Three Big 12 offenses ranked among the Top 5 in the nation last season: No. 2 Baylor, No. 3 Oklahoma State and No. 5 Oklahoma. Granted, first-round picks Robert Griffin III and Brandon Weeden have moved on to the NFL, but Texas Tech (No. 13) and newcomer West Virginia (No. 15) make it five Big 12 teams — a full 50 percent of the conference — among the Top 15 offenses.
Three of college football's total offense leaders remain in the Big 12 (Oklahoma's Landry Jones, Texas Tech's Seth Dodge and WVU's Geno Smith). All three quarterbacks enter the season ranked among the Top 10 nationally in passing.
Defensive coordinator Joe DeForest, whose unit faces nine conference opponents, said the Mountaineers have every intention of derailing the Big 12's offensive express.
“We know what we want to do to try to compete in the Big 12 and win a Big 12 championship,” he said. “We're going to be an aggressive defense, we're going to be a zone defense, and we're going to try to create confusion.”
The Big 12 is such a high-powered offensive league that West Virginia coach Dana Holgorsen hired a second defensive coordinator, Keith Patterson, who ran Pitt's defense last season.
While DeForest speaks in superlatives about what's expected from his defense, Patterson chooses a more pragmatic approach to tackling Big 12 offenses.
“Your goals change because of the number of snaps you're playing on defense,” Patterson said. “You're going to give up more yards. So you basically change the way you measure yourself. We look for tackles for loss. We look for three-and-outs. We look for turnovers. We look at red-zone scoring, average yards per play.”

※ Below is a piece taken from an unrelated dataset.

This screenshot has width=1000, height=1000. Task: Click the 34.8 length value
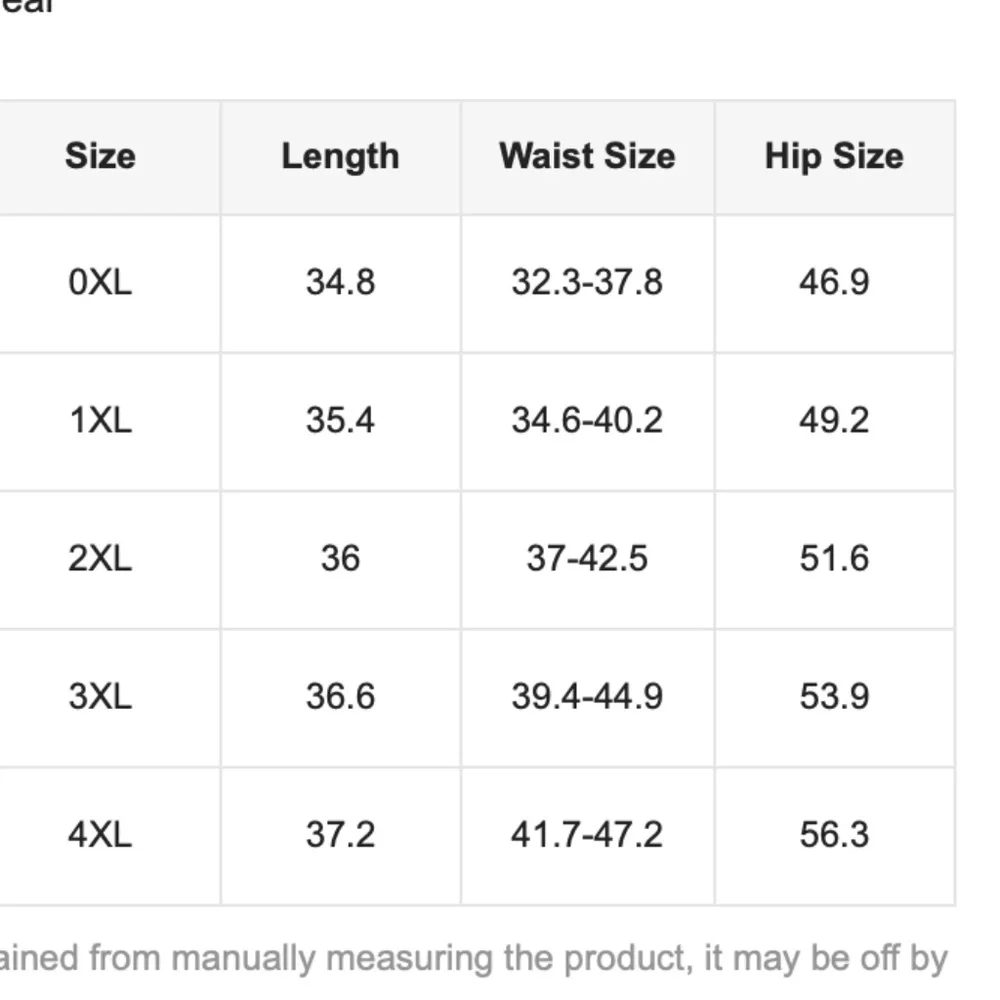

Like most Big 12 defenses, West Virginia will adhere to a bend-but-don't-break philosophy.
Last year, Texas was the only conference member ranked among the Top 15 nationally in total defense at No. 11. TCU was next (No. 32), followed by WVU (No. 33).
“You want to be a great scoring defense,” Patterson said. “You may give up some yards, but the bottom line is scoring more points than their offense. We don't want to give up 35-40 points a game, but you want your defense to complement your offense. We're going to be more aggressive on defense to give the ball back to our offense as much as possible.”
To help with the conference change, West Virginia switched to a 3-4 alignment that goes against the philosophy of most Big 12 defenses.
Asked about the element of surprise, Patterson admits every little bit helps.
“I think it gives you an advantage. It's probably the only 3-4 defense in the Big 12,” he said. “Most defenses in the Big 12 are 4-3. Oklahoma was 3-4 at times. Basically, teams have a week to prepare for a different type front. It can change some blocking schemes and responsibilities.”
Junior linebacker Tyler Anderson observed how effective the defense could be when the offense got its first look at the 3-4.
“I talked to a couple linemen in the spring and they were confused whether I'm down or not,” Anderson said. “It's hard to tell if I'm a defensive end or linebacker.”
Conversely, Will Clarke is listed at defensive end, but the junior from Allderdice now has the flexibility to play linebacker.
“It's a great opportunity because teams won't actually know what we're doing,” he said. “Somebody may put their hand down, they may think we're going to rush inside, but they may drop back in the flat. We may confuse a lot of teams doing that.”